O sonho de atuar na NFL já trouxe muita fama, dinheiro e status para inúmeras estrelas do jogo, mas os riscos existem e é preciso que haja um debate entre todos os envolvidos para que a situação não se repita e haja um avanço. Borland já está na história da Universidade de Wisconsin graças aos seus números e prêmios conquistados durante os quatros anos dedicados ao futebol da faculdade.
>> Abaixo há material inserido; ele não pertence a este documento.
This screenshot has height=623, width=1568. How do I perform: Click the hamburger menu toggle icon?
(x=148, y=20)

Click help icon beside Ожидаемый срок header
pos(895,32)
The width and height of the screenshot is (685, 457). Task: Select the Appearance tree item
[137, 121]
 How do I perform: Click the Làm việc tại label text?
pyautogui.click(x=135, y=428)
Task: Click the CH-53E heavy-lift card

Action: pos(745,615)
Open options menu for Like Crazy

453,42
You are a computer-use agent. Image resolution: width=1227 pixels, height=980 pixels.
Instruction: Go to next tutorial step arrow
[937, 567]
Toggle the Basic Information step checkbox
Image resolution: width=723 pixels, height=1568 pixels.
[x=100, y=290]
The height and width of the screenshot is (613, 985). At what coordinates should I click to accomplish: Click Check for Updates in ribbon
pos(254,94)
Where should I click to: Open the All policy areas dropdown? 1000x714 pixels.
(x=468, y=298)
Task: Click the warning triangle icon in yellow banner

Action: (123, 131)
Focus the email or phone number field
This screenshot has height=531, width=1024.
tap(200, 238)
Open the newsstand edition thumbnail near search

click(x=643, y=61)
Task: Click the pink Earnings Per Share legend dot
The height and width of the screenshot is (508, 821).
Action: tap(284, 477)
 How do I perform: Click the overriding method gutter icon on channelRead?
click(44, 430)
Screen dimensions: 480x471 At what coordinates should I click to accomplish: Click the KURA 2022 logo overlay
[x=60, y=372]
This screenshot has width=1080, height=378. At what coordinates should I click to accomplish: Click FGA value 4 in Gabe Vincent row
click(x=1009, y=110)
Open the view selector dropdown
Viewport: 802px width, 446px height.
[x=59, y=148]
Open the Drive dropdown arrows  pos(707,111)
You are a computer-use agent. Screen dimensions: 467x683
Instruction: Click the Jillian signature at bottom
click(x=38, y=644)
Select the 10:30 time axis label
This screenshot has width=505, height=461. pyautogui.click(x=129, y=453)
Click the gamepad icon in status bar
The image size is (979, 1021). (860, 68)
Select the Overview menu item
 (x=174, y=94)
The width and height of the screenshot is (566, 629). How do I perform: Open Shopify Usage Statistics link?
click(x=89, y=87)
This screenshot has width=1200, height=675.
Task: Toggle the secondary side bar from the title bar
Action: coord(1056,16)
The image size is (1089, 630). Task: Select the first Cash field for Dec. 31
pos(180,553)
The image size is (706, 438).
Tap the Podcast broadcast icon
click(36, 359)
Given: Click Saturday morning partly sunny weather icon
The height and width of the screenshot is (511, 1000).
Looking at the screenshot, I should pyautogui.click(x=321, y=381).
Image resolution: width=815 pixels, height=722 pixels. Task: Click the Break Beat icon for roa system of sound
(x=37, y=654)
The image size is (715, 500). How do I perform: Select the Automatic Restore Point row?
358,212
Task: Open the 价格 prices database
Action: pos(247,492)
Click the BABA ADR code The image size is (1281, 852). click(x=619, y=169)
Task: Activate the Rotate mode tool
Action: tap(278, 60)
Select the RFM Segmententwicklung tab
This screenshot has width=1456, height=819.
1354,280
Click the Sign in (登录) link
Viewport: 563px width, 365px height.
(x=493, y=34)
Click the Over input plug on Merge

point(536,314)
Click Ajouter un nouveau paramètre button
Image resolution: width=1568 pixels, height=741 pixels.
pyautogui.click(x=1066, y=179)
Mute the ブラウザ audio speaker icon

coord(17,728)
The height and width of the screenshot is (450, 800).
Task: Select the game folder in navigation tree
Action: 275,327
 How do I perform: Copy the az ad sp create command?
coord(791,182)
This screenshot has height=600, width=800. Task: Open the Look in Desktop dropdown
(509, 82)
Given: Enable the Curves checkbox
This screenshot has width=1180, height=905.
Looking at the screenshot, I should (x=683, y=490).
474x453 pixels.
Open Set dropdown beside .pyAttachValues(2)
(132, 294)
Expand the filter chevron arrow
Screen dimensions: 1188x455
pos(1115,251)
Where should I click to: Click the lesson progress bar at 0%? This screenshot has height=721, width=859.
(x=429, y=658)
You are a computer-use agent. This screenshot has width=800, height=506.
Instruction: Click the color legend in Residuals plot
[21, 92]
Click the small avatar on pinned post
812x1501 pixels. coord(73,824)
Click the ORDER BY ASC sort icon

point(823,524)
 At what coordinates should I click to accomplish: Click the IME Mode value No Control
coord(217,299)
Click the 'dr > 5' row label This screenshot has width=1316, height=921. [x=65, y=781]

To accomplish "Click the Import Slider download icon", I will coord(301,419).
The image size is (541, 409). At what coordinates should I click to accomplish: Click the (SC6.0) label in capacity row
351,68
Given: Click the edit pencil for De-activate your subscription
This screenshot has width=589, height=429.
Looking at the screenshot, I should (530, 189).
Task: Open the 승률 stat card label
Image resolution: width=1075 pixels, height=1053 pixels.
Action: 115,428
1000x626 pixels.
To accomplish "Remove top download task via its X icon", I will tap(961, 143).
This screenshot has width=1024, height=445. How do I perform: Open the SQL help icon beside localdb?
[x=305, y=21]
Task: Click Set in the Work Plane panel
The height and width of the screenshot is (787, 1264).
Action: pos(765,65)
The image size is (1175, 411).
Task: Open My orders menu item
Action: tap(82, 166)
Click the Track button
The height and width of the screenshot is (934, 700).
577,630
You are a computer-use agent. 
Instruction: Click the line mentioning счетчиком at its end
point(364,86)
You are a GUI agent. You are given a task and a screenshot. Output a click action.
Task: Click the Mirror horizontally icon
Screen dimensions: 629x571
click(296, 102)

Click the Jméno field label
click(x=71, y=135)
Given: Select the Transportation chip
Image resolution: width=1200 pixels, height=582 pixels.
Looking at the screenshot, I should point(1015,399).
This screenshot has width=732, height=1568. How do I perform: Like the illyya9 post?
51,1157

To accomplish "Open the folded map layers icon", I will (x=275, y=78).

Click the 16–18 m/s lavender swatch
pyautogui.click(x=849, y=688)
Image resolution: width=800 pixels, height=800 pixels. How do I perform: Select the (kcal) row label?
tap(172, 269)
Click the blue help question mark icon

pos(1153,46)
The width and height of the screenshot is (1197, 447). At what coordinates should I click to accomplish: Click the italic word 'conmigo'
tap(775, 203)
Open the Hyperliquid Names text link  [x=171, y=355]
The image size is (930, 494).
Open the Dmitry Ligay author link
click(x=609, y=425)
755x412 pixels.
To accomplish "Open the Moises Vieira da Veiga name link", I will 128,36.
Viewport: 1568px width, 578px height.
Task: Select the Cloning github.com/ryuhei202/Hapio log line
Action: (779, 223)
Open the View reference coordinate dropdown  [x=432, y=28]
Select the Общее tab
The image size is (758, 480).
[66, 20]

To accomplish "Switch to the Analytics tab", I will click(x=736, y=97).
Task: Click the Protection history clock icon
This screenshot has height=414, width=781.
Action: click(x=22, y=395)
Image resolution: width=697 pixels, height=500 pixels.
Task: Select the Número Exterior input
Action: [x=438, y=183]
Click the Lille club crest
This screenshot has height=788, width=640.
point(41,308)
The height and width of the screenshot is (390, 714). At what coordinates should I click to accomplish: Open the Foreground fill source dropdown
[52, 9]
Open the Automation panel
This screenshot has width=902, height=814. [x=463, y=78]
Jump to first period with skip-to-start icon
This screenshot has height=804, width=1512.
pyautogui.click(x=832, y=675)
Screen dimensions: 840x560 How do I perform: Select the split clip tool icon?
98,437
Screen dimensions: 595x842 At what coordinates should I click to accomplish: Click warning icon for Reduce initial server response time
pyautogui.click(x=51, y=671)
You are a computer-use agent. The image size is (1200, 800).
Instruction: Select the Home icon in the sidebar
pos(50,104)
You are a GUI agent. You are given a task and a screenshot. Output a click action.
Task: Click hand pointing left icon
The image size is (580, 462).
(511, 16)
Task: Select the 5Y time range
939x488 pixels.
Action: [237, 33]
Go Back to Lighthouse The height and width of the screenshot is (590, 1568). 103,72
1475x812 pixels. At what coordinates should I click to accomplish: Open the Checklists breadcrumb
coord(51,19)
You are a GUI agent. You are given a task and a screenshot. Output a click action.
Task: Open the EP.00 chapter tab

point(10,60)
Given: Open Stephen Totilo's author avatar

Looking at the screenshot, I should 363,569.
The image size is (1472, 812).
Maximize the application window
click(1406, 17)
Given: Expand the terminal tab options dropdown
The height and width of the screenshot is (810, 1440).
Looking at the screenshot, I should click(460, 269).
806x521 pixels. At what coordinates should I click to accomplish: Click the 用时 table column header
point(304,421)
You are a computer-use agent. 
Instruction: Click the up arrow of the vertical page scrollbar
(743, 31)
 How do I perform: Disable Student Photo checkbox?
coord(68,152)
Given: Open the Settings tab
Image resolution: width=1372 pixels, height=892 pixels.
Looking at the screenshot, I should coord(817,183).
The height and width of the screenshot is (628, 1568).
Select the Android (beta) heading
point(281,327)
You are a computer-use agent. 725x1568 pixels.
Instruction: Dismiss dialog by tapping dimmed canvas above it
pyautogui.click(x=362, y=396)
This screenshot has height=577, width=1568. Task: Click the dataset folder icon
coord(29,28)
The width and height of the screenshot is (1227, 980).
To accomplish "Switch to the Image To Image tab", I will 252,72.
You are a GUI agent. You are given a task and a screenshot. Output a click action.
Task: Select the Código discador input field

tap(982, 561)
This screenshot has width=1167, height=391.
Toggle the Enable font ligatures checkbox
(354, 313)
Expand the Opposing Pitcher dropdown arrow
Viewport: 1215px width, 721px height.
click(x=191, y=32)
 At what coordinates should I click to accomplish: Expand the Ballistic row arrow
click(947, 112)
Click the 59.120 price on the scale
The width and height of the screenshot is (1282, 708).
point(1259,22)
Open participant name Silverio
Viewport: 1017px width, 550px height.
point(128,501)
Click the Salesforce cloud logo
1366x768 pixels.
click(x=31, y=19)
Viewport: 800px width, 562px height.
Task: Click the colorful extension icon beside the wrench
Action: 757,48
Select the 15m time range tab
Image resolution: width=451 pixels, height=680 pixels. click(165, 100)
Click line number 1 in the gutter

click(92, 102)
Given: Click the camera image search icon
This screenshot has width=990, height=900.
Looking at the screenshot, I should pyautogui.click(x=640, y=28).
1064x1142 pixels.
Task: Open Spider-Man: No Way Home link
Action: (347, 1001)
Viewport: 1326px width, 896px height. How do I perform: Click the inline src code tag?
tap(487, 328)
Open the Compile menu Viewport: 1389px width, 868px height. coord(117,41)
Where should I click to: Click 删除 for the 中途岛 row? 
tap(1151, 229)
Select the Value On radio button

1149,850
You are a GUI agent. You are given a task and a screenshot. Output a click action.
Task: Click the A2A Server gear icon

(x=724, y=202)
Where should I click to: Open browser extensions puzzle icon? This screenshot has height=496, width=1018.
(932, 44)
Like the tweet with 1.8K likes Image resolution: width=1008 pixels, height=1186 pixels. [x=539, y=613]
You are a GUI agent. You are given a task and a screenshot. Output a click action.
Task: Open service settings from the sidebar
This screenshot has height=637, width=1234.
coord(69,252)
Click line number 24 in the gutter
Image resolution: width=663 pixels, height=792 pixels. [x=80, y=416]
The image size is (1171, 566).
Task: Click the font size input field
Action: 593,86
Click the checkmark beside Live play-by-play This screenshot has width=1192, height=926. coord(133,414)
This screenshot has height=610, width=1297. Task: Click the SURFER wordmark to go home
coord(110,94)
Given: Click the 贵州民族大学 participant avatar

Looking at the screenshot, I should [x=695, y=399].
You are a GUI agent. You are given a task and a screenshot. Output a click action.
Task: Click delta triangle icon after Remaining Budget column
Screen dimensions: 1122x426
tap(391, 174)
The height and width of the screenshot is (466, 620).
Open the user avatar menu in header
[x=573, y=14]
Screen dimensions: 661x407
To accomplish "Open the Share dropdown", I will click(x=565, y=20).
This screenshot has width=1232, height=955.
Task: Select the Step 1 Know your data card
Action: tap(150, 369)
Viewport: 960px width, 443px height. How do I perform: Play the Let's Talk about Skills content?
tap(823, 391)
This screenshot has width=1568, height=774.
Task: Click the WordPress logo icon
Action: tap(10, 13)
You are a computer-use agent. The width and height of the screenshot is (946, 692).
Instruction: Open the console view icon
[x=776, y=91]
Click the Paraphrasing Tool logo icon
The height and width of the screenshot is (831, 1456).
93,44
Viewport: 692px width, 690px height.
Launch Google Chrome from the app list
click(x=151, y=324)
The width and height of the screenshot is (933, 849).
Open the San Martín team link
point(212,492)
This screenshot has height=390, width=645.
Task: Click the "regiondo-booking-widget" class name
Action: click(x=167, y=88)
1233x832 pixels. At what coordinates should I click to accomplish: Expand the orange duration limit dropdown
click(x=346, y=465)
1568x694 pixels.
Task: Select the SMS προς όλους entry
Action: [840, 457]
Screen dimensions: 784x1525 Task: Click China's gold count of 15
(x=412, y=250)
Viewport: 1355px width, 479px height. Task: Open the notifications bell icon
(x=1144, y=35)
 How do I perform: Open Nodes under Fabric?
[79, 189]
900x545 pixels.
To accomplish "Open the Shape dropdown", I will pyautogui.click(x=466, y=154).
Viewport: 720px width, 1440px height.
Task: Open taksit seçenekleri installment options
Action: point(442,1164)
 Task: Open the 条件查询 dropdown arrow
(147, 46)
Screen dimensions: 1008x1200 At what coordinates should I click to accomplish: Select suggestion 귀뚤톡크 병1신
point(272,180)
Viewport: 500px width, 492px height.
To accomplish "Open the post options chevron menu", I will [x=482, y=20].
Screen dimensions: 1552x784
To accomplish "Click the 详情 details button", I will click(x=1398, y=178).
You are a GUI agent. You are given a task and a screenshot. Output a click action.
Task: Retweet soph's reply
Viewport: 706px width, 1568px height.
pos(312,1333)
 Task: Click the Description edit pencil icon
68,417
Como um Badger, ele chamou a atenção do San Francisco 49ers no draft de 2014 e não foi nada menos do que eficiente e explosivo em seu primeiro e último ano na NFL. Após notificar a franquia de sua decisão na última sexta-feira, ele deixa o futebol americano para viver de forma mais segura. “Eu simplesmente só quero fazer o que é melhor para a minha a saúde. Do que eu pesquisei e pude viver como atleta, não acho que vale o risco” completou.

Além de Borland, outros dois atletas com menos de 30 anos decidiram largar o jogo em 2015. Jake Locker, ex-Quarterback do Tennessee Titans, se retirou da liga aos 26 anos, alegando já não ter a mesma vontade de competir e influenciado pelas inúmeras lesões em sua carreira. Já Jason Worilds, Linebacker do Pittsburgh Steelers, justificou a aposentadoria aos 27 como uma escolha pessoal.

A decisão do agora ex-jogador do Niners, porém, tem um motivo mais significativo.  Ela pode representar um passo importante para que a NFL consiga resolver seus problemas de uma forma mais objetiva e passe a observar com atenção os atletas mais jovens. Em uma abordagem mais pessoal, ela representa também uma escolha corajosa feita por um atleta que para se tornar profissional, teve que arriscar sua segurança e ir contra seus princípios. Satisfeito com a sua opção, Borland pode agora viver a vida da forma como sempre quis, mesmo tendo decepcionado a equipe que decidiu investir em seu jogo e a torcida que acreditava em seu potencial. Ele espera que este seja um peso com o qual ele consiga conviver, diferente dos problemas físicos e cerebrais causados por uma carreira longa e intensa no futebol americano.